Available data: Begin

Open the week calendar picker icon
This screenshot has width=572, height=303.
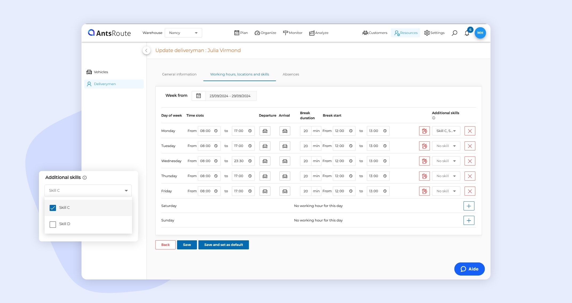(x=198, y=96)
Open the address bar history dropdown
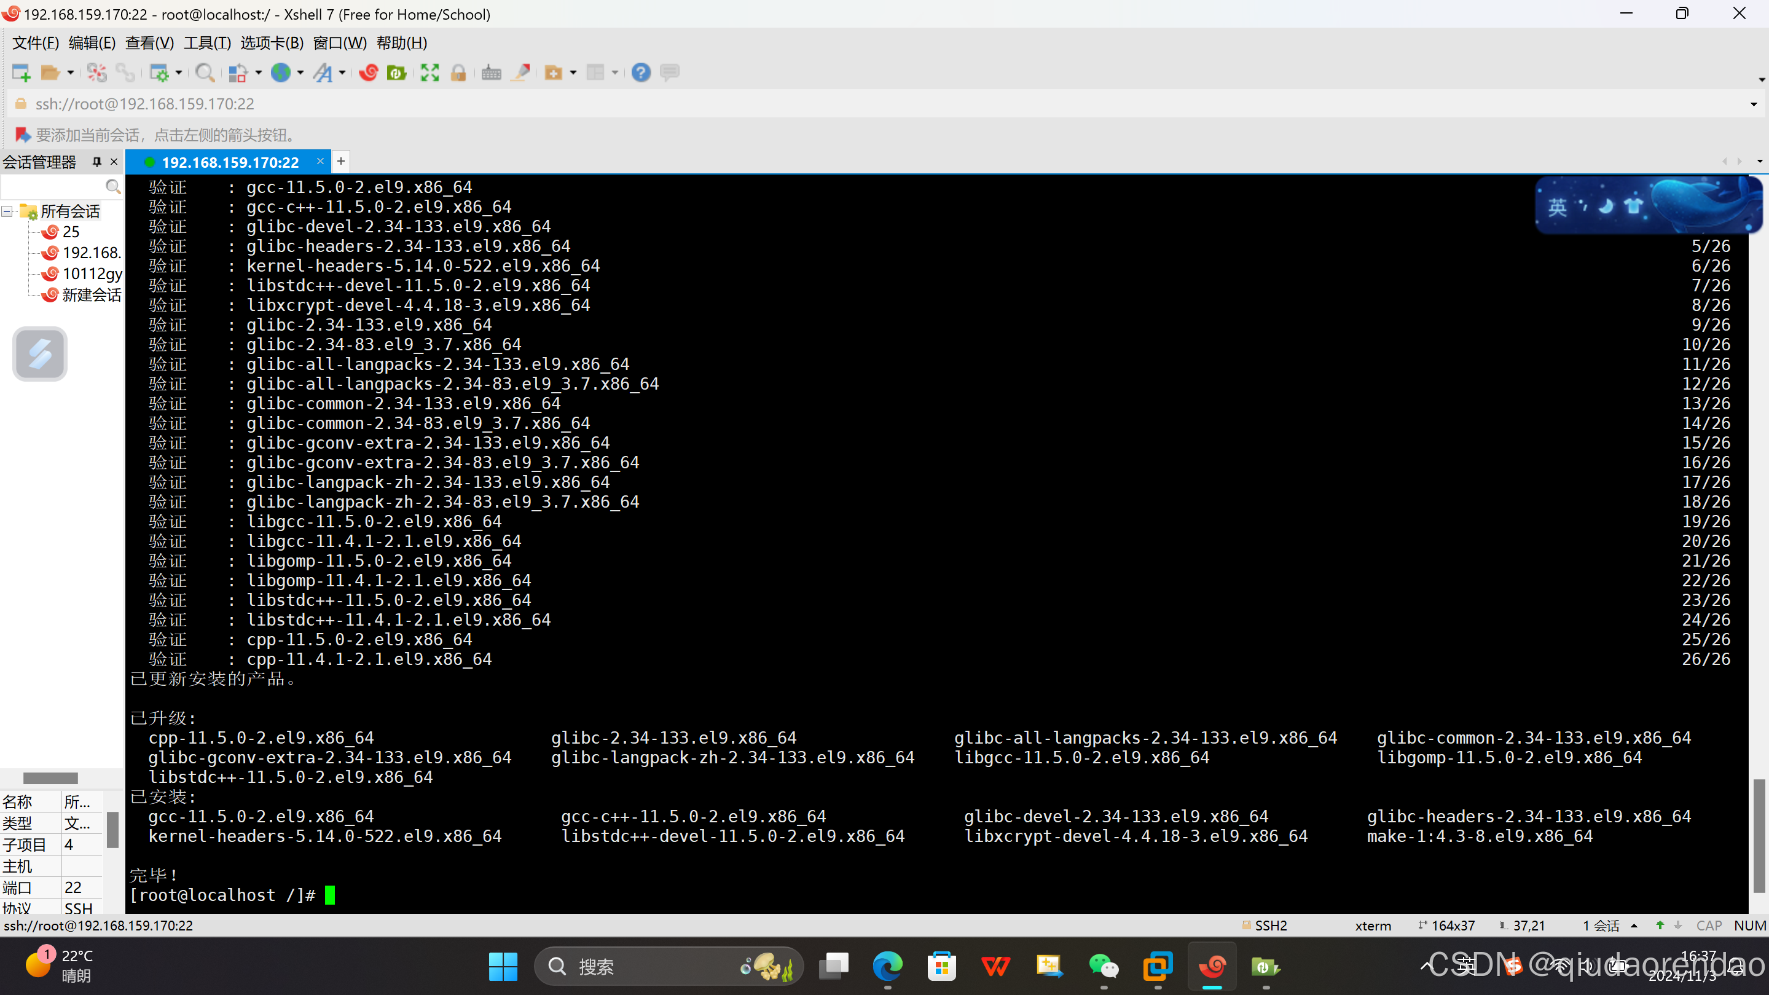 [1753, 104]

Available data: End

Task description
Every line above is to be reproduced verbatim, and the pictures are to be omitted.

Response to the task
Open the week calendar picker icon
This screenshot has width=572, height=303.
(x=198, y=96)
Open the address bar history dropdown
 [1753, 104]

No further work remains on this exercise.